Conquis par des généraux chinois ayant rompu avec les empereurs de la dynastie Qin, "Au Lac" devint connu sous le nom de "Nam Viêt", littéralement "Viêt" (déformation du " Yueh" cantonais) du Sud (" Nam"). Comme il est arrivé souvent au cours de l'histoire du Viêt Nam, ce petit État ne pouvait maintenir son intégrité que lorsque son puissant voisin était en difficulté, ce qui arriva fréquemment. La dynastie des Han se consolidant en Chine, le Nam Viêt fut repoussé lentement du Guangdong vers le bastion nord-vietnamien du "Viêt Bac" qui deviendra plus tard, en 1945-1954, la base de la lutte de libération contre le colonialisme français. En 111 avant J-C, l'empire Han écrasa le jeune État vietnamien et, à l'exception de brèves rébellions, il devint pour plus de 1 000 ans terre chinoise.

La route du Nord étant fermée par le "grand dragon" chinois, le "petit dragon" vietnamien ne pouvait que prendre la route du Sud. Le Viêt Nam s'est bâti au fur et à mesure de la "longue marche" d'un front de villages, du delta du Fleuve Rouge au delta du Mékong, absorbant et assimilant, par le sabre et la charrue ("Ense et aratro"), sur son passage le Royaume du Champâ et le royaume Khmer devenu Cambodge. Le Centre du Viêt Nam était cham et tout le Sud était khmer. Ancienne colonie vietnamienne, le Cambodge n'a dû son autonomie qu'à l'arrivée des Français et son indépendance à la Première Guerre d'Indochine[7].

Époque contemporaine

Bien qu'il y ait déjà plus de 150 ans qu'on a démontré que la langue vietnamien est une langue môn khmer, certains auteurs continuent d'estimer que l'Histoire du Viêt Nam se base sur les Annales chinoises et son peuplement est issu de la région de Canton, ainsi que sa langue et toute sa culture. Se pose donc, pour le Viêt Nam, la question de son identité et de son individuation au niveau symbolique, interrogation présente en filigrane dans le contentieux sino-vietnamien. Alors que la Chine a toujours peur d'un Viêt Nam indépendant et réunifié, des Accords de Genève à la Troisième Guerre d'Indochine.

Notes

  1. dans "Viêt Nam.
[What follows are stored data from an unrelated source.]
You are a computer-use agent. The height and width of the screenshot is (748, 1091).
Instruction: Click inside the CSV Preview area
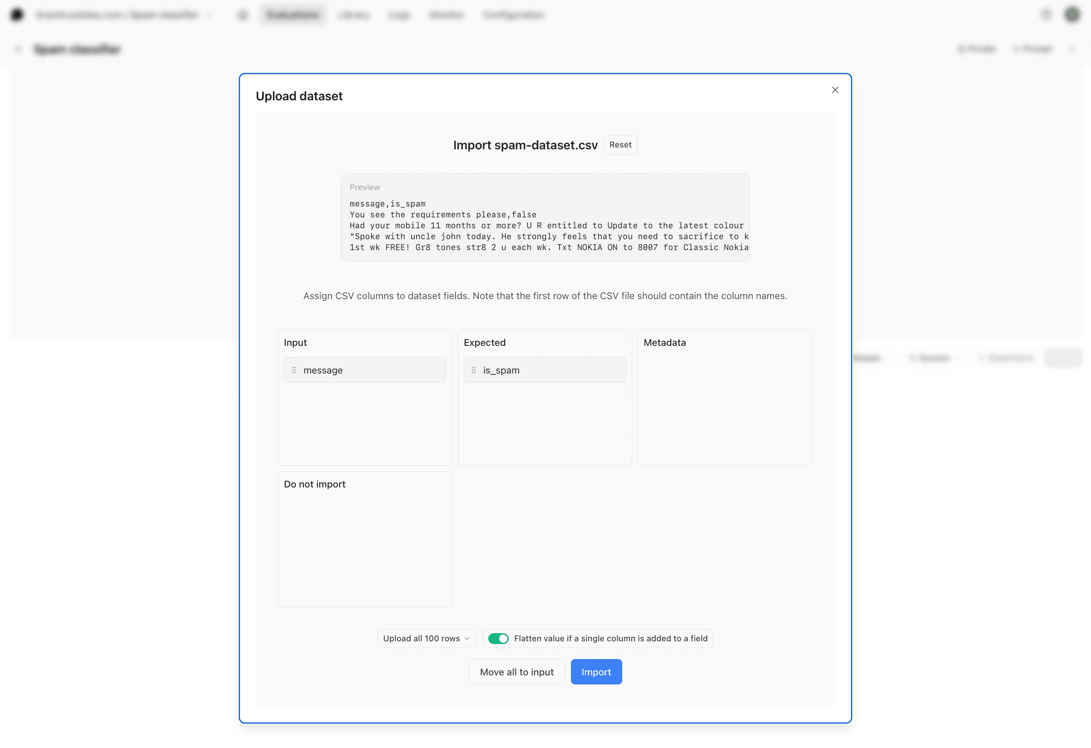pyautogui.click(x=545, y=217)
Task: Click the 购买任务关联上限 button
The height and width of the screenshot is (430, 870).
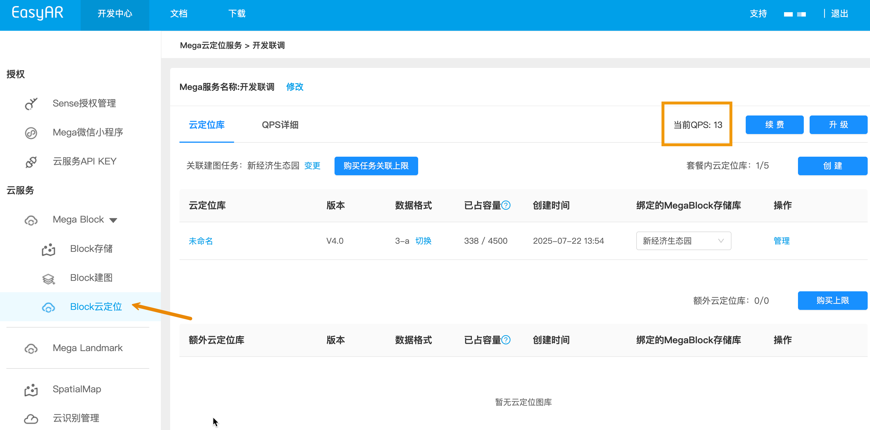Action: point(376,166)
Sociologie d'une guerre", Seuil Paris, 1952,
  2. (Paul Mus, p. 85, 1952)
  3. (en)[1]
  4. (Paul Mus, p. 19, 1952)
  5. (cf. http://users.skynet.be/bonsais.dongson/tambour.html#F)
  6. ("Archeological Finds in Thieu Dong", dans Viêt Nam Advances, Hanoi, pp. 18-21 October 1961)
  7. L'historien américain Joseph Buttinger a intitulé son livre sur le Viêt Nam, non sans humour, "The Smaller Dragon", Praeger, New York, 1975.

Références bibliographiques

  • Paul Mus, Viêt Nam. Sociologie d'une guerre, Seuil, Paris, 1952.
  • Vo Nguyen Giap, "Guerre de libération politique-stratégie-tactique", Éditions sociales, Paris, 1970.